Photo by Gary Sabin
Midnight Reruns’ hooky rock ’n’ roll draws from all over the place. The riffs summon thoughts of Big Star and Cheap Trick’s sturdy power-pop, but there’s also a whiff of pop-punk in singer/guitarist Graham Hunt’s insouciant croon, and a little bit of Tom Petty’s rollicking heartland rock in their rhythms. Of all the bands that have shaped the Midnight Reruns, though, there’s one that’s always sprung to mind first: The Replacements, a comparison that has trailed them in nearly every write-up they’ve received since their 2013 self-titled debut.
Here’s hoping they didn’t mind those comparisons too much, because they’re in store for another flood of them. The group’s latest album, Force of Nurture, out now on Dusty Medical Records, was produced by Replacements bassist Tommy Stinson. After hearing the band’s debut through a mutual acquaintance, Stinson invited them to record with him at his New York home, an offer they didn’t have to think long about before accepting.
Ironically, Stinson was one of the only people who didn’t seem interested in talking to the band about The Replacements. “We never talked about The Replacements when we were there recording with him,” Hunt says. “There was one point where I wanted a vocal to be weird and echoey, and I was like, ‘Oh, like on ‘Willpower,’ and he just ignored me, so it seemed like he didn’t want to talk about it. It was more or less just a normal working relationship between a band and an engineer, so it wasn’t super weird for us. When we first met him maybe it was a little weird for a second, but we only had four days there, so we didn’t really have time to be starry eyed.”

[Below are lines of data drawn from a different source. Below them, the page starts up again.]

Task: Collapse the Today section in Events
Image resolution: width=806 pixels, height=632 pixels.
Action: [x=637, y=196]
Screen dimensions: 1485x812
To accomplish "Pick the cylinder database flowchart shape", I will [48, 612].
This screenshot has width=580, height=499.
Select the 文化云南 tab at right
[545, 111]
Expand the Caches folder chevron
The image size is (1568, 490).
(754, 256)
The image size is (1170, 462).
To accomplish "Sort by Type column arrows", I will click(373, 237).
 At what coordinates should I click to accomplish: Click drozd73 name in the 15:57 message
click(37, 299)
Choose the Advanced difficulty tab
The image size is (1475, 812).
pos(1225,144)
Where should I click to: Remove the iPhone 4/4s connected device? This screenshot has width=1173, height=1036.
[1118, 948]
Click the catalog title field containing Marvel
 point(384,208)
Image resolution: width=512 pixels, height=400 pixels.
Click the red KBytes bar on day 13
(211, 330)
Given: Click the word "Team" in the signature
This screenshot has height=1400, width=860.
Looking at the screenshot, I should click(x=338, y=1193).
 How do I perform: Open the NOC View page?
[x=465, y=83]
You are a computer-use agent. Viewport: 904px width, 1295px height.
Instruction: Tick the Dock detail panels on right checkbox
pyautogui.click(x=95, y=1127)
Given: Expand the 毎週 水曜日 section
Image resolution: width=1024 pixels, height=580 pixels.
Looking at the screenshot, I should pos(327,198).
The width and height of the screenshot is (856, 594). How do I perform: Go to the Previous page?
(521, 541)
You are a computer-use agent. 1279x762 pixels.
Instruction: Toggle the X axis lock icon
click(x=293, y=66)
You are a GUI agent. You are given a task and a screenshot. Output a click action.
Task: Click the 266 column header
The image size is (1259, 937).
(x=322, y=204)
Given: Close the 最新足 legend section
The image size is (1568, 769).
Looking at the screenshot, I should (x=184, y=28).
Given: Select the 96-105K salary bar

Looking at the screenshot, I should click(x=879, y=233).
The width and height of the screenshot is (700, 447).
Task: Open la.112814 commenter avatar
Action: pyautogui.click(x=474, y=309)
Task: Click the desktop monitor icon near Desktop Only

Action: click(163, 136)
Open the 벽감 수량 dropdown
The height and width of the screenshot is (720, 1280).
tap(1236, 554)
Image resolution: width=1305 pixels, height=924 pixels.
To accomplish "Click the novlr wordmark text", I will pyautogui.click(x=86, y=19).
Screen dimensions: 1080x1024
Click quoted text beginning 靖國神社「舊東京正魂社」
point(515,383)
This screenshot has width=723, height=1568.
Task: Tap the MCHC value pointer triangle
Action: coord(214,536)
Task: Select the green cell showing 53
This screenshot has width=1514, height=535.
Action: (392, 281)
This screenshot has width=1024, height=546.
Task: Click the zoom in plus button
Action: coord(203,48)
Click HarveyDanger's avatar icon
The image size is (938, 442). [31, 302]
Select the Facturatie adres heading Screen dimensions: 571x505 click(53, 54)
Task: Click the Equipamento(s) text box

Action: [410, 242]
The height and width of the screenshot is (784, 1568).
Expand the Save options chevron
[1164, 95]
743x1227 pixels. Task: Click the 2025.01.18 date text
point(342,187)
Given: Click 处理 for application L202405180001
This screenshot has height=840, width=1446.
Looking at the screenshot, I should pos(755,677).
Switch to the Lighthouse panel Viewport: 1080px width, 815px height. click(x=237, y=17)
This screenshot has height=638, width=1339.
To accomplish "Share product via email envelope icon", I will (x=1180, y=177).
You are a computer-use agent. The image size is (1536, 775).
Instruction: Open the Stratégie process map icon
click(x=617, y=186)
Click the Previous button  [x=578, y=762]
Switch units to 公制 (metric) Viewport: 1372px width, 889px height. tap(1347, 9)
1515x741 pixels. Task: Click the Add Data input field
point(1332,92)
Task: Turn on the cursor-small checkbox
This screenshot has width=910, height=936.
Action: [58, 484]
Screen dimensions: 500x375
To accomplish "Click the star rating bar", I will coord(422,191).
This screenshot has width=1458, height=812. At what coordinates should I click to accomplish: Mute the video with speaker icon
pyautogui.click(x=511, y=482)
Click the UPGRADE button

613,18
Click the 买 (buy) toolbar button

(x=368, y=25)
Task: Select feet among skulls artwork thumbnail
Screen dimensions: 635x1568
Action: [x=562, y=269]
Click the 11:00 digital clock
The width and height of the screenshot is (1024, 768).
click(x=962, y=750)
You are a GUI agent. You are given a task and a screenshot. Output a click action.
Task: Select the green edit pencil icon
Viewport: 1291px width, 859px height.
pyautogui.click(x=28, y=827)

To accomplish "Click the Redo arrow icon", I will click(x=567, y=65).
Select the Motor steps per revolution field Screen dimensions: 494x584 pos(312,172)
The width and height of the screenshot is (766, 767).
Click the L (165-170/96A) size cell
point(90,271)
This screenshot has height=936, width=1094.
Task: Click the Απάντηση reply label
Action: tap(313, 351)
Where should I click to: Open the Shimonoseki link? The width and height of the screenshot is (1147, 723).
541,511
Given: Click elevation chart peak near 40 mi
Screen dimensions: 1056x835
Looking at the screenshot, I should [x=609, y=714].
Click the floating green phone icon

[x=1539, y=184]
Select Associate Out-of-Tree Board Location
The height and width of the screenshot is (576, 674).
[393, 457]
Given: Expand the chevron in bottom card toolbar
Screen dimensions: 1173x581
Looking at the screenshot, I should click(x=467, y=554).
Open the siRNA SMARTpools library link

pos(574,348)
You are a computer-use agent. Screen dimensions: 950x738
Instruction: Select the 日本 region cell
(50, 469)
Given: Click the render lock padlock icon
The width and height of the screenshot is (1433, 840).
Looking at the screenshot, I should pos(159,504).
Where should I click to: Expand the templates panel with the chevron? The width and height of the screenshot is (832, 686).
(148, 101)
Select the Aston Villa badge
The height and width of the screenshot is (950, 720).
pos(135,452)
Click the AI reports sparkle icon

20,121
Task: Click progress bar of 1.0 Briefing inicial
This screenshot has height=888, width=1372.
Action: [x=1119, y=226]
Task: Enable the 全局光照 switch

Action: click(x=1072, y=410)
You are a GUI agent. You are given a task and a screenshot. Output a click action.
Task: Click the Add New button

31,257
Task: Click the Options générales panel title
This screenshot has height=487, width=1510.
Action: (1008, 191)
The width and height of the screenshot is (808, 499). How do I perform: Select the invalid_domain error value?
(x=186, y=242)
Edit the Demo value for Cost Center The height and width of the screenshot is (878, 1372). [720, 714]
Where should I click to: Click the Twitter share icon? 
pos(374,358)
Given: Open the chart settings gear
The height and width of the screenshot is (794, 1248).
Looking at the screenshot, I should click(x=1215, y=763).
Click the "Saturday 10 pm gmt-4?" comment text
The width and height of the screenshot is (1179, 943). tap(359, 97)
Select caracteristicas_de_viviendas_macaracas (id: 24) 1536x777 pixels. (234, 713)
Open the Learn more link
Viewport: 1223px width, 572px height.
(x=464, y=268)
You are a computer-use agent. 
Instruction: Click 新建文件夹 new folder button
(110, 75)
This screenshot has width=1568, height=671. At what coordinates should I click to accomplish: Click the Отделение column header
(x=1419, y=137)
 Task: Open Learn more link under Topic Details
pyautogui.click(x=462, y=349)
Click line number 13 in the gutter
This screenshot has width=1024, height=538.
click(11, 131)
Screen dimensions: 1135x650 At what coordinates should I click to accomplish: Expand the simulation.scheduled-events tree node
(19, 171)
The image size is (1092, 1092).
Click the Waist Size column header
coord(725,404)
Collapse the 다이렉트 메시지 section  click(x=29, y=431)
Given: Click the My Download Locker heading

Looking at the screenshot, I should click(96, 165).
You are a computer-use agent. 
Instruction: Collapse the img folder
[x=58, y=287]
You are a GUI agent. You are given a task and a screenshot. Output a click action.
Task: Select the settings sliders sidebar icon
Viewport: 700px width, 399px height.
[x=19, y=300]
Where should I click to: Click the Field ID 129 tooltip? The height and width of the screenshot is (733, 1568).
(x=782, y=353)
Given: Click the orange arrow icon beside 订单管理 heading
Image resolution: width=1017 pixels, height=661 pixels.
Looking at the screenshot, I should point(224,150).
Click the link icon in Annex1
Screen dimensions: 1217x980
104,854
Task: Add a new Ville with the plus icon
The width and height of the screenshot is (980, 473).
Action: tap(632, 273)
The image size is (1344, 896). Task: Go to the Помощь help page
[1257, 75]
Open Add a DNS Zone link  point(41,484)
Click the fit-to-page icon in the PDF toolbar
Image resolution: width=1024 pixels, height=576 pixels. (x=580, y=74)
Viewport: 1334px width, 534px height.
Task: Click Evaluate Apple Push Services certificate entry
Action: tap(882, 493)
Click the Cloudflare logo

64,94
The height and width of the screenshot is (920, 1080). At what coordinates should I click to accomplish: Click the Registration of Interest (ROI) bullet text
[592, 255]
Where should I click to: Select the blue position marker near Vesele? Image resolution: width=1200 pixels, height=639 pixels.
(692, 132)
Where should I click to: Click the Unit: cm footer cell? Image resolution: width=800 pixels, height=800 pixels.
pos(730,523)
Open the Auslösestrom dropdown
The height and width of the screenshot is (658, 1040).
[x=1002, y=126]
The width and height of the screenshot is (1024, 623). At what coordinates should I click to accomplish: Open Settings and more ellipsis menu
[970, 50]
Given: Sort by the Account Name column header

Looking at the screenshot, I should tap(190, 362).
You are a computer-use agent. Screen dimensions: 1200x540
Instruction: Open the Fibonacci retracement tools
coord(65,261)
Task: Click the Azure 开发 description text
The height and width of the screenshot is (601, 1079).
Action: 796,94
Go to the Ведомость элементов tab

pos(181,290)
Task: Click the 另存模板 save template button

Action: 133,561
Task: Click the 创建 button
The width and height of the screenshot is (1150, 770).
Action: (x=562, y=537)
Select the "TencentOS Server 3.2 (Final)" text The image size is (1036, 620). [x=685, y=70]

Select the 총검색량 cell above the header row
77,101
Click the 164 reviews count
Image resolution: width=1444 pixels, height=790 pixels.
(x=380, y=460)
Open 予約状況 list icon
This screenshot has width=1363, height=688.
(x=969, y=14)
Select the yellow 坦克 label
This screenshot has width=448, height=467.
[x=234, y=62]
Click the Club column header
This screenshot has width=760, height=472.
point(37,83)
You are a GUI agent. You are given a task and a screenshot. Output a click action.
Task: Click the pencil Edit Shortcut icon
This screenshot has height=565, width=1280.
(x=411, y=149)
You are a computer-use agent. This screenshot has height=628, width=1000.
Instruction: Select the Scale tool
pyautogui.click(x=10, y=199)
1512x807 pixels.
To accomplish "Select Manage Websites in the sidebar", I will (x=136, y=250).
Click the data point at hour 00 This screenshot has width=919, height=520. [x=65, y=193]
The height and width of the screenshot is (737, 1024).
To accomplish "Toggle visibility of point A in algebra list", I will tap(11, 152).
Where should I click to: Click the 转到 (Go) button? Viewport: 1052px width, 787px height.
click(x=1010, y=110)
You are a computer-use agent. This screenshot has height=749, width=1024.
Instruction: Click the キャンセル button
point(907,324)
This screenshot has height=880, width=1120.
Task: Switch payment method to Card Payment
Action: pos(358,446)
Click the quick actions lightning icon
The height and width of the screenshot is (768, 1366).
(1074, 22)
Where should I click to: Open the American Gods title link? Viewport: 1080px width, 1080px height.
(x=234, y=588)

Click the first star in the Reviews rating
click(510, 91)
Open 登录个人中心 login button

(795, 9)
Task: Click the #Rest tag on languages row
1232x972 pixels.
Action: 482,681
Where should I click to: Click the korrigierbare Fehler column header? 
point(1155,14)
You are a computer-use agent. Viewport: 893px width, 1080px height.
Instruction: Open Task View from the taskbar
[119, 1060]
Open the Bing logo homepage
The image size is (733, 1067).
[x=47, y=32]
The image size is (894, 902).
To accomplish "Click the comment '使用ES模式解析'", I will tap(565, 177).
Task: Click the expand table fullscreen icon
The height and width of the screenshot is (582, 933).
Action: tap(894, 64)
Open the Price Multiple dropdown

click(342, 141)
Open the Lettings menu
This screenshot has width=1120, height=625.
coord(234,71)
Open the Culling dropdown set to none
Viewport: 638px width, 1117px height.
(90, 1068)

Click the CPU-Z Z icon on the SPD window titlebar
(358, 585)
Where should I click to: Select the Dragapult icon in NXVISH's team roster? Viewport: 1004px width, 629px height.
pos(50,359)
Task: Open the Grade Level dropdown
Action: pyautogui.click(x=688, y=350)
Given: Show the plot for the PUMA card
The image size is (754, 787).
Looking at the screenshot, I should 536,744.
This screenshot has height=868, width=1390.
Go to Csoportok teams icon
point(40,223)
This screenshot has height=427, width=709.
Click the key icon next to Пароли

Stinson was still fairly new to producing when they tracked the album last November, and at times it showed. “You can tell that he’s just getting into it,” Hunt says. “He has good ideas and he’s good at it for sure, but I think we were one of the first bands he ever recorded. There would be times where he’d be like, ‘Wait, stop, start over, I forgot to hit record’ or something like that. I don’t know if this is how he works with all bands, but for us he saw us live, because we played in Hudson [N.Y.] in his hometown the night before we started recording, and he was like, ‘I just want you to sound like that.’ So he was really hands off for the first three days. Then the last day was when we were getting into overdubs. He wanted us to record guitar solos over everything, which we did, though we didn’t use all of them.”
As Hunt tells it, the setup in Stinson’s studio was a little unorthodox, too. “We were recording live where we all just set up in a room without any barriers between the amps,” he says. “It wasn’t like most recording studios where you have isolation booths for the amps, so you can hear some of the guitars through the drum mics. It all bled into each other a little bit.”
That sounds like a recipe for a muddy, lo-fi record, but Hunt was surprised by how clean the final product came out. He credits Justin Perkins’ mastering job for making the record come together.
“He’s just such a wizard, and he uses computer magic to make everything sound really good,” Hunt says. “The room we recorded in was really small and dead sounding. Like, the drums on those first mixes just sounded like sandbags a little bit, but Justin mixed it and it all sounded a lot bigger. I’m not sure what he did, but it was a combination of Justin and Tommy that made this album sound like it does.”
Midnight Reruns’ Force of Nurture is streaming now at soundcloud.com/dustymedical. The band plays an album release show Saturday, Nov. 14 at the Cactus Club at 9 p.m. with Space Raft, Sat. Nite Duets and DJ Chris Schulist.